According to a report published by The Vision Council, surveyed individuals spent roughly 15% more time online using prescription contact lens retailer apps or websites in 2020. The same is said for prescription glasses retailer apps and website users, who spent  9% more time online amid COIVD-19.

Between online sales and in-store shopping, companies within the eyewear market are experiencing a rapid shift in consumer demand and trends. National Vision Holdings Inc. (NASDAQ:EYE) gained 76.6% in comparable store sales for eyeglasses in the second quarter of 2021. The same was said for Eyeglass World, with an increase of 67.6% adjustable comparable store sales.

All over, in-store sales have pushed investors to rethink their strategy, and portfolio standing when it comes to eyewear companies, as share prices and holding positions have ranked strongly on the Zack Rank. American Swiss medical company, Alcon Inc. (NYSE:ALC)  has been on the #2 “buy” position according to Zack Ranks, with sales figures jumping 74.8% in the second quarter of 2021.

“It will be interesting to study how share prices for major retailers will be impacted by the gradual shift towards online shopping and eCommerce. Telehealth and eHealth solutions are still only a temporary solution for people living with eyesight problems. In-person and in-office consultation visits will perhaps hold a strong position,” Ekstein mentioned.

Even with the gradual shift towards the online world, younger consumers remain the majority of online shoppers.

Statistics indicate that Millennials (25-34) make up 20.2% of the eCommerce shopper market, with individuals aged 35-44 being the second largest group at 17.2%. Older generations, those aged 55 to 64 and 65 plus, respectively make up roughly 14.6% and 14.4% of the market share.

And bringing structure to the narrative, we see that 93% of people between the ages of 65 and 75 make use of corrective lenses and prescription eyewear, a number that rapidly increases after the age of 45.
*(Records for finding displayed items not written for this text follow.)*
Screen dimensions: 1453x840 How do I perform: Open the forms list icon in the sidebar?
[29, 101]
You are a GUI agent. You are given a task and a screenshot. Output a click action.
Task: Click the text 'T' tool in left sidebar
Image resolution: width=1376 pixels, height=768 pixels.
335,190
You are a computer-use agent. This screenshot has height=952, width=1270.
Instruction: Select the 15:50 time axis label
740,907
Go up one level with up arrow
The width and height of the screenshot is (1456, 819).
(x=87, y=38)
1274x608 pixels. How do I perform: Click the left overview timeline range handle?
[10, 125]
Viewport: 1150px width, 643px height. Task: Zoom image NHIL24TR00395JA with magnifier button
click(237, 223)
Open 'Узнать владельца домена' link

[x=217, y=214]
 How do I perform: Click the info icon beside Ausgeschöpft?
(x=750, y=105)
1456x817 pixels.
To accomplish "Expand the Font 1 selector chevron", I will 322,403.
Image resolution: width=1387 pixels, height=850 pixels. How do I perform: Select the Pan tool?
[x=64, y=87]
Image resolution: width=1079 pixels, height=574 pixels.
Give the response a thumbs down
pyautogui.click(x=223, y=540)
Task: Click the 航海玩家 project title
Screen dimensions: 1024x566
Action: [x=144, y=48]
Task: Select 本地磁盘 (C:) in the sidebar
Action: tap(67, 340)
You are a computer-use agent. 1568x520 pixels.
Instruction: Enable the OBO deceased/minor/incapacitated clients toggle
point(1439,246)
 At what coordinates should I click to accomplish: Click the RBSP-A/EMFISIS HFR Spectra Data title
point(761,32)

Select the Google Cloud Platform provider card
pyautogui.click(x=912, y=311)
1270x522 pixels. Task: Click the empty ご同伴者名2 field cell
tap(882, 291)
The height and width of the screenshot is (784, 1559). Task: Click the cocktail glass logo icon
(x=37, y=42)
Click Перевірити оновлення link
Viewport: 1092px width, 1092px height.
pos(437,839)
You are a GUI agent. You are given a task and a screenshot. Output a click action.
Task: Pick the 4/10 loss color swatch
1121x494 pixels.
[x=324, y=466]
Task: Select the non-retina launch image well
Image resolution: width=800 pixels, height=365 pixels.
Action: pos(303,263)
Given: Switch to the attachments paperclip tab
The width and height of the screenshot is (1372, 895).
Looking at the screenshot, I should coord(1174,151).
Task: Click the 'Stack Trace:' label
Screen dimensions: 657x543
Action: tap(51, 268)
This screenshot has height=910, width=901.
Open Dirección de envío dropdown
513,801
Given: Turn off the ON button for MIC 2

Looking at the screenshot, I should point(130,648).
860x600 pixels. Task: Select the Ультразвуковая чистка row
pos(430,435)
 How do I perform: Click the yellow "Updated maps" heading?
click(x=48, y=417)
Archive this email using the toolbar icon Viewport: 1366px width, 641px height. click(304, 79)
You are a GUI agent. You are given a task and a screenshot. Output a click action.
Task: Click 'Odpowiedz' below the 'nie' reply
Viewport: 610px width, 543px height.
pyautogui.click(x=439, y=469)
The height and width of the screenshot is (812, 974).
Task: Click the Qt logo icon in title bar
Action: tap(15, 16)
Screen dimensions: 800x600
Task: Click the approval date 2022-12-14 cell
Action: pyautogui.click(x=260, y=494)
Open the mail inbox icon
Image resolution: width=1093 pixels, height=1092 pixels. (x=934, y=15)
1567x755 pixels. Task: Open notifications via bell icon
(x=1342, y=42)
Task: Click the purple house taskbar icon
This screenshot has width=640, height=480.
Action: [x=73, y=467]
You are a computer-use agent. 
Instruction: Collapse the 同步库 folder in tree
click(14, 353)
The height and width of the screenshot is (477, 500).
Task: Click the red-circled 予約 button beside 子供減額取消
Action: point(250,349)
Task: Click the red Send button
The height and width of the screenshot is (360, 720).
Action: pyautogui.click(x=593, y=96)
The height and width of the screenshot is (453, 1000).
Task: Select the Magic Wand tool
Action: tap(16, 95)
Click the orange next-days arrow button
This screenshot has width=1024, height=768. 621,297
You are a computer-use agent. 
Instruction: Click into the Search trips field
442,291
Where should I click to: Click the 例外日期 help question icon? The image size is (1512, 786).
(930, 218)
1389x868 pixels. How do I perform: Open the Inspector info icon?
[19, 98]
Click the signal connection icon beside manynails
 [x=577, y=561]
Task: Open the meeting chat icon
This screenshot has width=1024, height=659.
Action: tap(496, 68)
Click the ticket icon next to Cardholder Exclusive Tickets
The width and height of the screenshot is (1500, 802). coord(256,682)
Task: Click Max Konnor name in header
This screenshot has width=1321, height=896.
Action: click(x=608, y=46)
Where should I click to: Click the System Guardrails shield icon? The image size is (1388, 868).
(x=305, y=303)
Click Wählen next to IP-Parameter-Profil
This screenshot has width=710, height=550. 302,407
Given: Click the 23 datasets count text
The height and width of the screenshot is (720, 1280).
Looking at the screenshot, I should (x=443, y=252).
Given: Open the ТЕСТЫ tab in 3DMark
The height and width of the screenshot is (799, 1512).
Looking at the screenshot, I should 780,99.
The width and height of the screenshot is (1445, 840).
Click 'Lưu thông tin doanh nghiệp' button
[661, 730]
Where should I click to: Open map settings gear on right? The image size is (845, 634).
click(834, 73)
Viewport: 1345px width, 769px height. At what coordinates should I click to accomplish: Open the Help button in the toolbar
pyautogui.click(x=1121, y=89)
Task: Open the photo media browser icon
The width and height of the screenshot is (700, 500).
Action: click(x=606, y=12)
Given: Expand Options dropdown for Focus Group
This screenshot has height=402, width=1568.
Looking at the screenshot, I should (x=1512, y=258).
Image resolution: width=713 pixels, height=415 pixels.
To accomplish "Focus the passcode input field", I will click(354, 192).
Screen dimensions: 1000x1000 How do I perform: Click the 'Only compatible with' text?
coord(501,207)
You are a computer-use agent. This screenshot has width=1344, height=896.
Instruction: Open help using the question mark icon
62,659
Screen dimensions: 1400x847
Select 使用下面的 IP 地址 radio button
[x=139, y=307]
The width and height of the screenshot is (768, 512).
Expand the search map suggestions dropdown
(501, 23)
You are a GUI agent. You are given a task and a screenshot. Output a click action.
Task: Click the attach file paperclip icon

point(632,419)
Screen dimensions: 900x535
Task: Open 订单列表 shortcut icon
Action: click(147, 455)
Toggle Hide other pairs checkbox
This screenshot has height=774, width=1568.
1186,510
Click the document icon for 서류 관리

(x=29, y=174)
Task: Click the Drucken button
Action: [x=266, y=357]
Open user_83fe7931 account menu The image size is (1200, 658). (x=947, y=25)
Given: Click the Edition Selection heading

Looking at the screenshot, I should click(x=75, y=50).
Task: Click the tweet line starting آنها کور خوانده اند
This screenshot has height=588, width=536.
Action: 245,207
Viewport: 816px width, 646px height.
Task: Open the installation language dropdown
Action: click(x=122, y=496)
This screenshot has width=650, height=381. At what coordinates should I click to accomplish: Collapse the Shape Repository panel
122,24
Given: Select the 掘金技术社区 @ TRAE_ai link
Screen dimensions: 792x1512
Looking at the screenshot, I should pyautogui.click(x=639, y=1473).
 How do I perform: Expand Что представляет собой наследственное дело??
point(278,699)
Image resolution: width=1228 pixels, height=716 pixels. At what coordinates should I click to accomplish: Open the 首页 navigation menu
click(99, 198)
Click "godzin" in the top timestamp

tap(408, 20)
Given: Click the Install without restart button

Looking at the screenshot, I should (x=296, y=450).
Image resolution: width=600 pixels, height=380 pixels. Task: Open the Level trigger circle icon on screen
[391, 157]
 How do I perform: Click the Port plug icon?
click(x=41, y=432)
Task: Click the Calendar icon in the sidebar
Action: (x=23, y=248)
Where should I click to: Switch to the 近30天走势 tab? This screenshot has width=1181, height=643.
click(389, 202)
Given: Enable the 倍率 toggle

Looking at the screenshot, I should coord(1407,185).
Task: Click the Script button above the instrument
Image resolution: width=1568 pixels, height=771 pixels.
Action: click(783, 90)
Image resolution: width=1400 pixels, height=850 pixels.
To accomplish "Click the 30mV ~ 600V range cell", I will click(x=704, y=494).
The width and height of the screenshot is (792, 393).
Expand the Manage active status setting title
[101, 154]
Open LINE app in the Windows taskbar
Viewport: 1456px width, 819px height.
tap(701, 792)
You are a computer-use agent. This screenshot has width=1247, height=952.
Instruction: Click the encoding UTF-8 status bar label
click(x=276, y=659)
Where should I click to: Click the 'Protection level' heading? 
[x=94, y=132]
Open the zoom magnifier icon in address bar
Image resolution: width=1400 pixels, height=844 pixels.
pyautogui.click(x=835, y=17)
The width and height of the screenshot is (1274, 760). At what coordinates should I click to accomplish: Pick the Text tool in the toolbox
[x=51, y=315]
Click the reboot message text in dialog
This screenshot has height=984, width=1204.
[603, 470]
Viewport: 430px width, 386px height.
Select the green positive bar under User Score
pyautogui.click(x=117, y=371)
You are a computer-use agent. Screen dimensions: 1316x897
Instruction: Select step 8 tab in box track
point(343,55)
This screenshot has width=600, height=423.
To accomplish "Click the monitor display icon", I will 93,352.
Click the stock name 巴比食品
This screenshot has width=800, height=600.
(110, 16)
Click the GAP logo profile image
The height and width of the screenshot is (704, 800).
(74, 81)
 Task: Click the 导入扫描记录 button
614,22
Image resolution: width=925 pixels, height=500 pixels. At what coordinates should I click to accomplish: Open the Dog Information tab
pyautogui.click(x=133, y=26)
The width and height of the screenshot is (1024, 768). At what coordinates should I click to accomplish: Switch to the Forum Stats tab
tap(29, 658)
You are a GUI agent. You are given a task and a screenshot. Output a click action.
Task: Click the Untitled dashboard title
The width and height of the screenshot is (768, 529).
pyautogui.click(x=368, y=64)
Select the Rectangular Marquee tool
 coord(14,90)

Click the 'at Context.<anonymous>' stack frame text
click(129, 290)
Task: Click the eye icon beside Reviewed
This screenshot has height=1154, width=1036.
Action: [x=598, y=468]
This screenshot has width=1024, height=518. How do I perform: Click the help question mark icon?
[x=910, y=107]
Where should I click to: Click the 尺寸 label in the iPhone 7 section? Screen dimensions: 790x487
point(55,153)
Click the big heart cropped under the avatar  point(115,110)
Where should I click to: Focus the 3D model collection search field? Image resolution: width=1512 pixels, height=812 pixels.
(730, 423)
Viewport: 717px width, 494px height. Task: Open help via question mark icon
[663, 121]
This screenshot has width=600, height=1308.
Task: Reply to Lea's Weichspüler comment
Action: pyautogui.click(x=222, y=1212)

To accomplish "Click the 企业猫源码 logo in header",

This is the same sentiment shared by Ekstein: “There’s always room for adjustment, and improving on what we already know gives us a head start to see how we can drive meaningful change, while at the same time, remaining a stronghold within our current client market.”

Future Potential

As ongoing global uncertainty looms over the heads of consumers and market leaders, changes in the overall retail industry, including the lense and eyewear market have directed consumer interests towards a different set of moral and ethical questions.

Questions of sustainability, environmental impact, and ethically sourced products are now quickly filtering into nearly every sector of the retail market. While it’s been a long time coming since consumers started regarding the importance of sustainability, and the growing concerns regarding climate change, perhaps this is a new potential area in which the eyewear industry can grow.

For Digital Optics, this remains an element they take into consideration throughout the shopping and retail experience. “Younger consumers and those who are requiring prescription lenses are rethinking how their needs are having an impact on the environment, and it’s become a strong driving force for not just us, but all contenders.”

Technological advancements and innovation on the manufacturing side will help lead the industry towards sustainable and environmental change, while at the same time having the ability to garner younger consumers and create meaningful impact.

Final Thoughts

Perhaps the pandemic has changed a lot within our society and general consumer habits. Looking towards the coming decades, we see a rapid modernization and digitization of the eyewear and prescription glasses market, an industry taking form in all corners of the world and leading the path to new advancements in professional eyecare.